Consigne écrite: Résumez en deux phrases, s'il vous plaît, le texte sur Thomas et sa rencontre avec le ressuscité.

Document:
Il pose aussi la question du « à quoi bon ? » Que faire avec nos moyens si faibles, avec les moyens du bord, si peu efficaces ? A quoi bon notre petit coup de main ?
Thomas n’est donc pas ici seulement celui qui doute et remet en question, mais aussi celui qui acceptera de croire, mais à qui il faut un peu plus que le témoignage de compagnons au sourire béat pour être pleinement convaincu.
Il veut s’assurer par lui-même, indépendamment des témoignages entendus, de la réalité du ressuscité. Il ne croira pas tant s’il peut voir que s’il peut éprouver la rencontre, que s’il est rejoint. Et le Messie ne lui reproche nullement son juste questionnement. Il lui faut du temps pour découvrir, lentement, patiemment le secret d’une autre dimension de l’existence, celle où Dieu peut entrer dans l’histoire malgré toutes nos objections. Dans le texte, huit jours se passent avant sa rencontre avec Jésus-Christ.
Jésus prend acte du désir de Thomas et le met au pied du mur.
Éloge de la rencontre
La première apparition aux disciples avait présenté un messie qui montre. L’apparition à Thomas invite à expérimenter, à se bouger, à faire un pas en avant.
Dans les deux récits, c’est toujours Jésus qui prend l’initiative, soit de montrer, soit d’inviter à toucher les plaies et le côté. Rien ne nous conduit à voir cela comme une malheureuse nécessité. Thomas était absent du premier récit : il figure tous ceux qui viennent « après ». Et ceux d’après ne verront pas, ils ne toucheront pas.
Quand Jésus revient vers Thomas, il prend lui-même l’initiative toujours renouvelée de sa présence, « au milieu des siens ». On aura donc beau jeu de stigmatiser Thomas, c’est bien aussi à la vue des mains et du côté que les autres disciples sont remplis de la joie des retrouvailles. La différence porte sur le souhait qu’a Thomas de toucher.
Le récit ne dit pas s’il a réellement touché. Jésus ne dit pas : « Parce que tu m’as touché, tu crois ; heureux ceux qui n’ont pas touché et qui ont cru » mais bien : « Parce que tu m’as vu, tu crois ; heureux ceux qui n’ont pas vu et qui ont cru ». Mais l’aurait-il touché que cela n’aurait aucune importance ; en effet, Jean écrit au verset 27 : « … ne deviens pas incroyant, mais croyant ».
Autrement dit, la possibilité de ne pas croire est laissée ouverte.
Pour lui, quant à la foi, toucher n’apporte pas plus de garantie que la vue… Si bien que ce que l’on prend pour une faiblesse particulière de Thomas n’est peut-être qu’une façon, pour Jean, de loger à la même enseigne tous ceux qui, d’une manière ou d’une autre, sont liés à une visibilité pour croire. Ni le toucher, ni la vue, ne mènent à la foi.
Une critique du doute ?
Thomas est d’autant moins faible que la confession de foi placée dans sa bouche témoigne d’une très haute christologie. Jésus est ici confessé comme Dieu.
Bien sûr, vous me direz que c’est après cette confession de foi que le texte nous présente la remarque de Jésus : « Parce que tu m’as vu, tu as cru ; bienheureux ceux qui, sans avoir vu, ont cru ! ». Et qu’on dirait bien une critique qui semble remettre en question la valeur de cette confession de foi. Mais ce serait une explication trop facile.

Extrait de données:
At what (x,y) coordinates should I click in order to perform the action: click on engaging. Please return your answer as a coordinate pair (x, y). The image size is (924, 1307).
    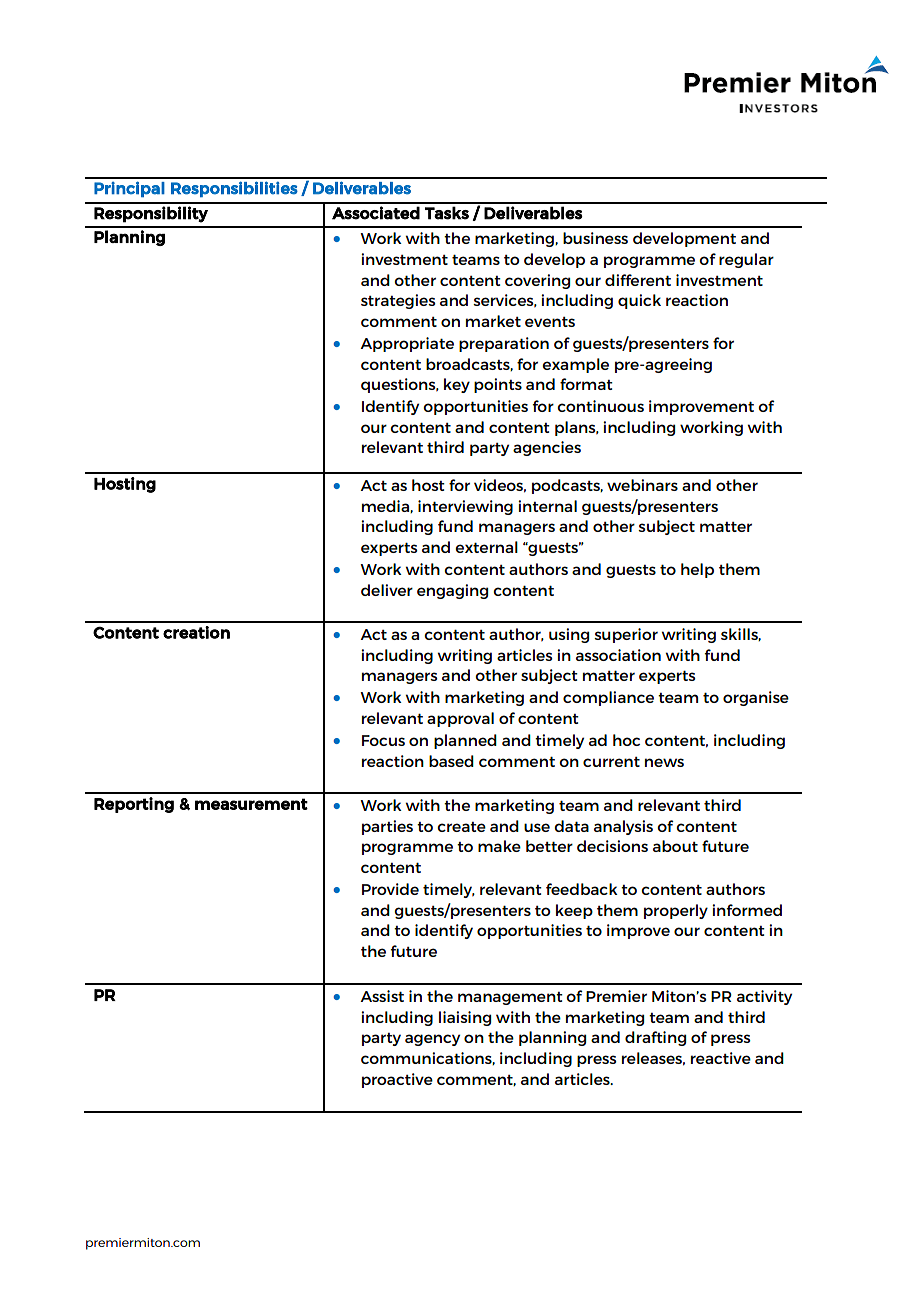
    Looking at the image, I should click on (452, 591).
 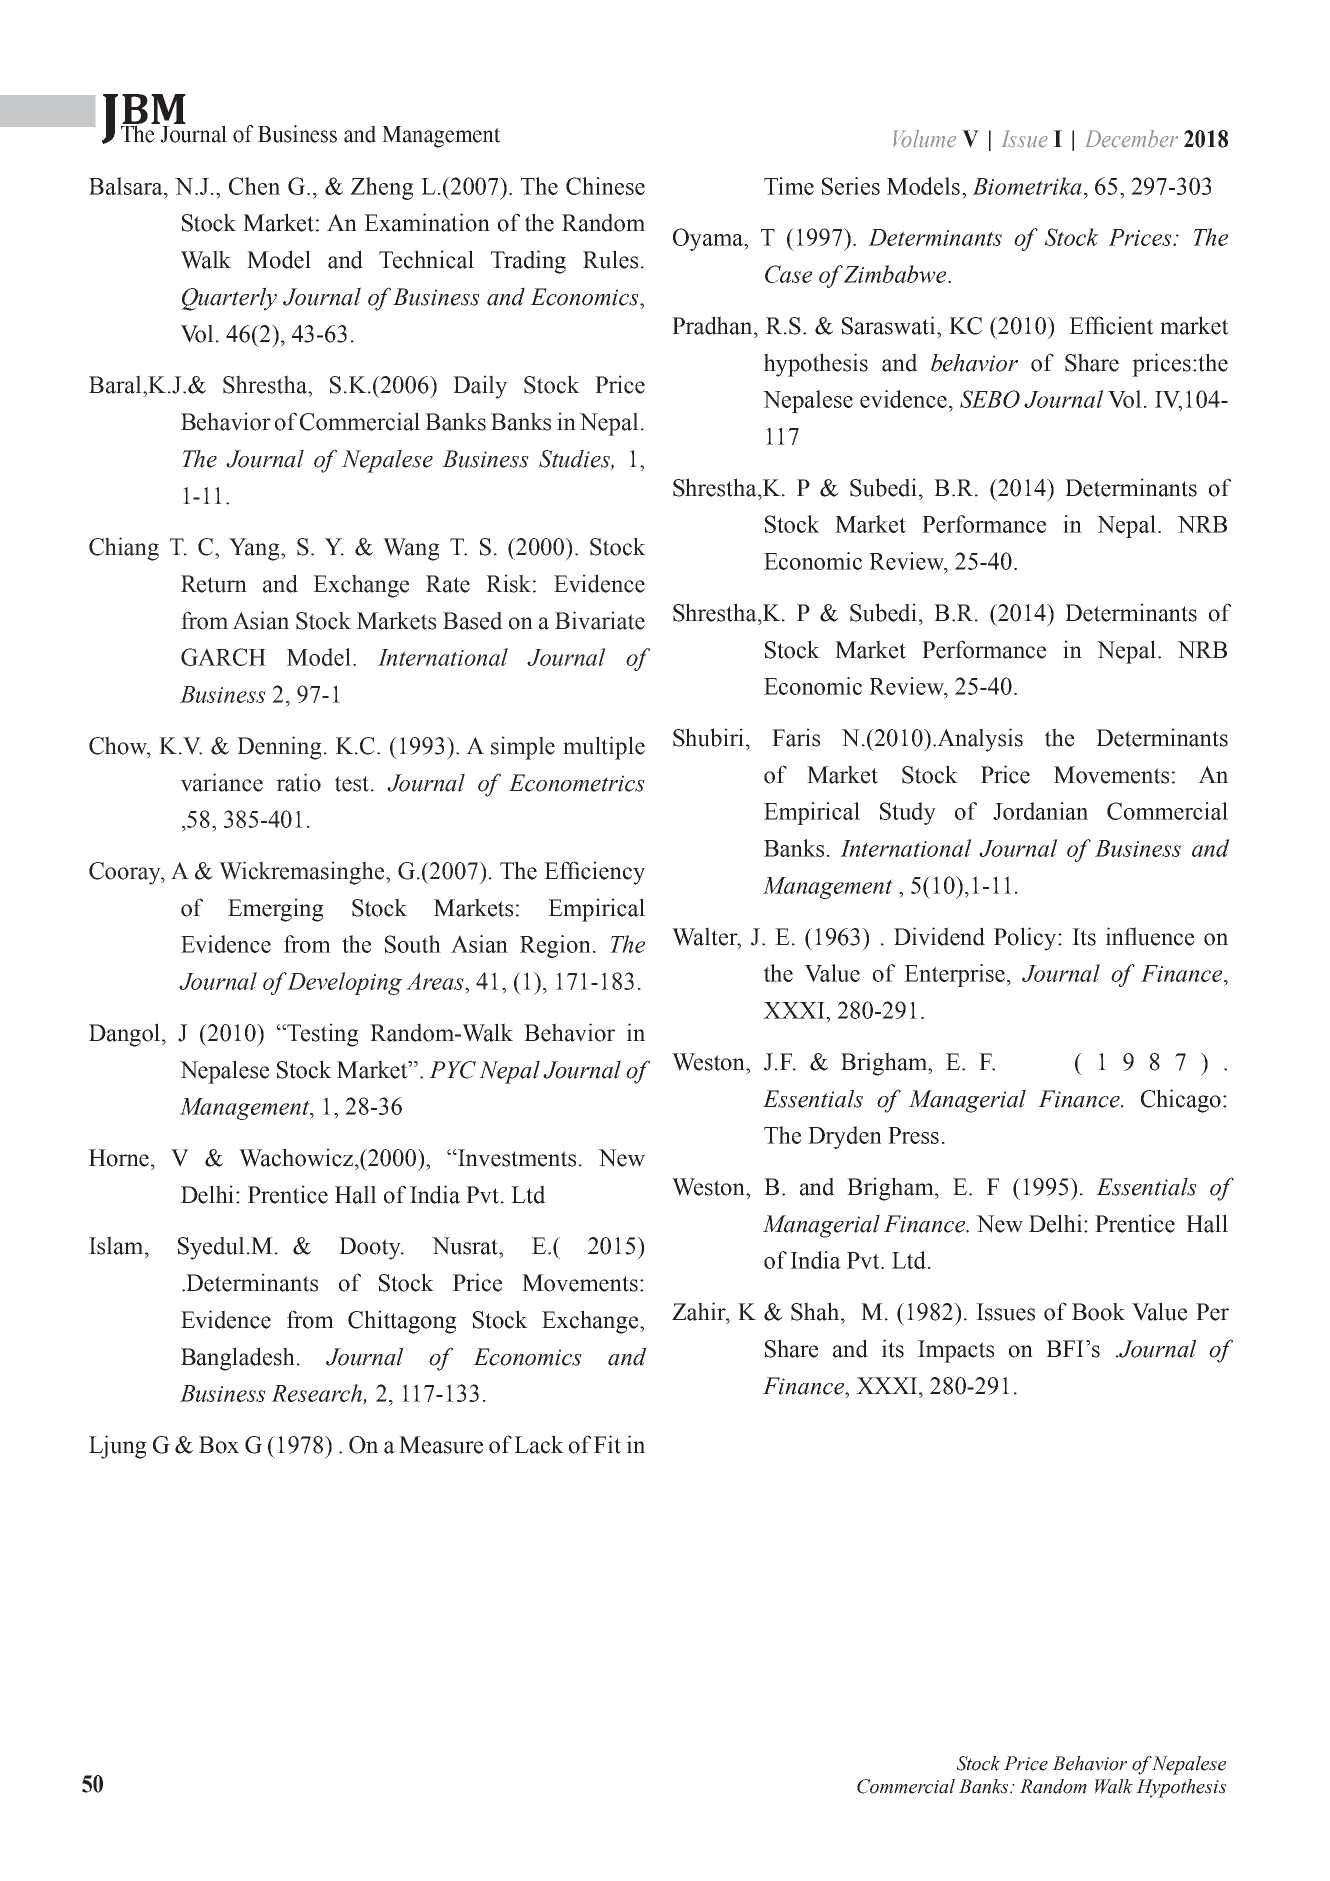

En réponse: Thomas n'est pas seulement celui qui doute : il veut éprouver par lui-même la rencontre avec le ressuscité, et Jésus, qui ne lui reproche nullement son questionnement, prend l'initiative de l'inviter à toucher ses plaies et son côté. Pour Jean, ni le toucher ni la vue ne mènent à la foi, et la confession de Thomas, qui reconnaît Jésus comme Dieu, témoigne d'une très haute christologie.